At the end of August, SUMS Consulting hosted one of it's Academic Registrars’ Community of Practice Groups with the purpose of bringing sector leaders together to discuss some of the most pressing issues facing academic registry and student support within the sector.  Our own David Becker facilitated the day’s discussion, shared best practice emerging from recent assignments, and shares his key points from the day here.

SUMS Consulting was delighted to be hosted by one of our members, the University of Oxford, for the latest in our series of events for academic registrars and heads of student support. The event took place in St Luke’s Chapel, a building that dates back to 1865 and the surroundings were certainly different from the conference rooms that many of us find ourselves in all too frequently!  Over the course of the day we took a look at three particular areas:

  • Postgraduate widening participation
  • The shape, structure and differential models of student service provision
  • Student representation and student voice

Postgraduate Widening Participation
We heard a fascinating presentation from Nadia Pollini (Head of Graduate Admissions) who talked us through Oxford University’s UNIQ+ initiative, a six-week summer school that is designed to give students from all walks of life a chance to experience what postgraduate research study is like. Whilst UNIQ+ gives a particular taste of what study would be like at the University of Oxford, it is hoped that postgraduate study will be made more accessible to undergraduate students generally. UNIQ+ offers an attractive package including a £2,500 stipend, free college accommodation and travel expenses so it’s no surprise that application numbers are high. You can read more about UNIQ+ here.

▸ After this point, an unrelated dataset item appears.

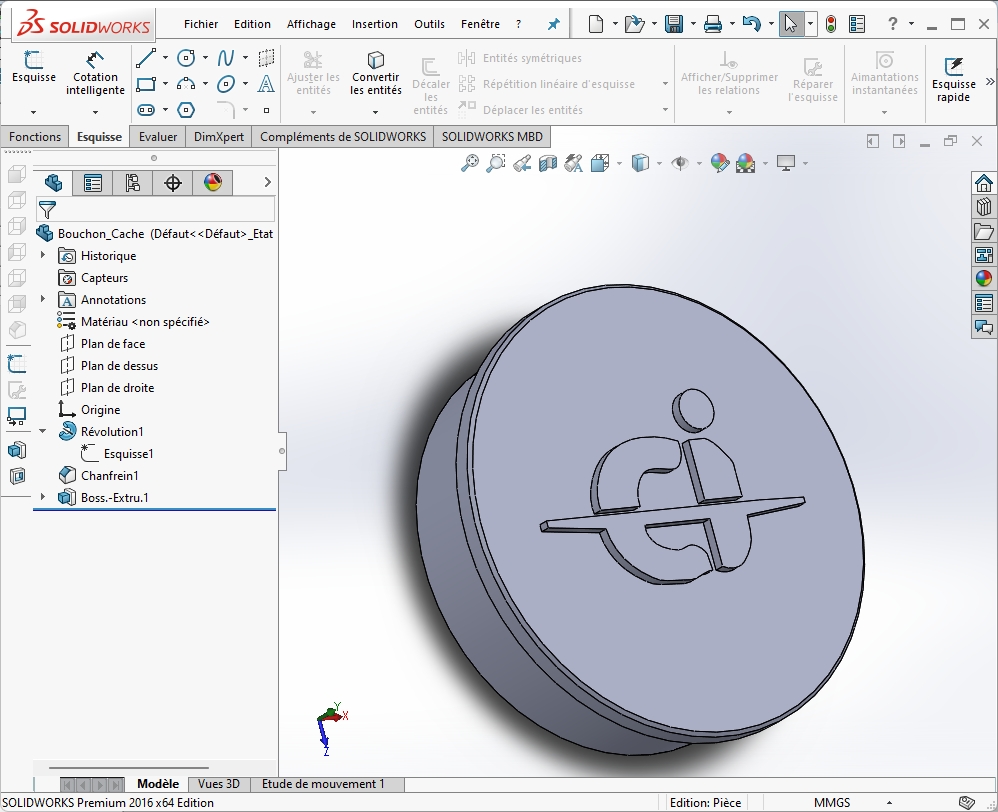998x812 pixels.
Task: Select Plan de dessus in the tree
Action: [x=119, y=366]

Student Administration Review Project – examining the shape, structure and differential models of student service provision:
There isn’t a university in the UK that isn’t thinking about how it best responds to the fluctuating pressures that are emerging from the political, social and economic landscape at the moment – and the academic registry is the heartbeat of a university’s provision. Sharon Harrison-Barker, Academic Registrar at the University of Hertfordshire, talked the group through the university’s Student Administration Review (StAR) project which the university had taken forward using its unique engagement-led approach. The StAR review aims to deliver student administration that is fit for the future by delivering greater efficiency and effectiveness whilst meeting the needs of all key stakeholders. It wants to introduce staffing structures that have sufficient flexibility to respond more quickly to opportunities, demands and challenges, whilst reducing dependency on individuals, increasing sustainability and resilience of service and, crucially, protecting staff wellbeing.  SUMS’ support to the assignment was focused on a sector comparison strand, facilitating workshops with a variety of internal and external groups to make an assessment of the way student services are currently delivered across UK HE, whether they are centralised or devolved (and whether either is considered to be more effective).

If you’re interested to hear more about this when why not drop Claire Taylor a line at s.c.taylor@reading.ac.uk?

Student Representation & Student Voice
Our final session of the day took a closer look at what constitutes ‘high maturity’ in student voice. SUMS has led a number of reviews in this area over the last eighteen months (for both universities and students’ unions) and also conducted a survey of its members to gain a sense of what good practice might look like and how close universities felt they were to delivering it. A selection of the key messages include:

  •  It doesn’t matter how many student representatives you have sat on your committees if the quality of their engagement is poor (note that the university has a role here to actually equip reps with the skills and information they need to contribute effectively)
  • Many institutions are still defaulting to hearing the ‘student voice’ only from those who are most vocal and willing to give it – therefore the formal mechanisms are at risk of giving neither a true nor comprehensive picture
  • The most valuable feedback can come through informal mechanisms (such as one-to-one conversations) or through clubs and societies, neither of which typically find their way into the governance mechanisms.

Our work in this area also revealed some slightly uncomfortable truths. Firstly, that despite the importance we place on it, there are a great many students who are wholly engaged in their university studies who have very little interest at all in the notion of student voice. Insofar as they expressed a view, it was that there were a) far too many surveys and b) involvement in student voice in a formal sense was excessively political and in no way a ‘fun’ activity in which to be involved.

SUMS is producing a comprehensive briefing paper on all these findings – including a set of high maturity operating principles that universities can measure their current performance against and use to develop an action plan for improvement – so if you have an interest in this area please contact me and I’d be delighted to discuss it with you.

I’d like to place on record my thanks again to Saira Shaikh, Jackie Hoyle and Nadia Pollini from the University of Oxford, as well as Sharon-Harrison Barker from the University of Hertfordshire and my colleague, Claire Taylor, for their excellent contributions to the day.

We will be arranging the next group in the coming weeks and I look forward to seeing you all again then.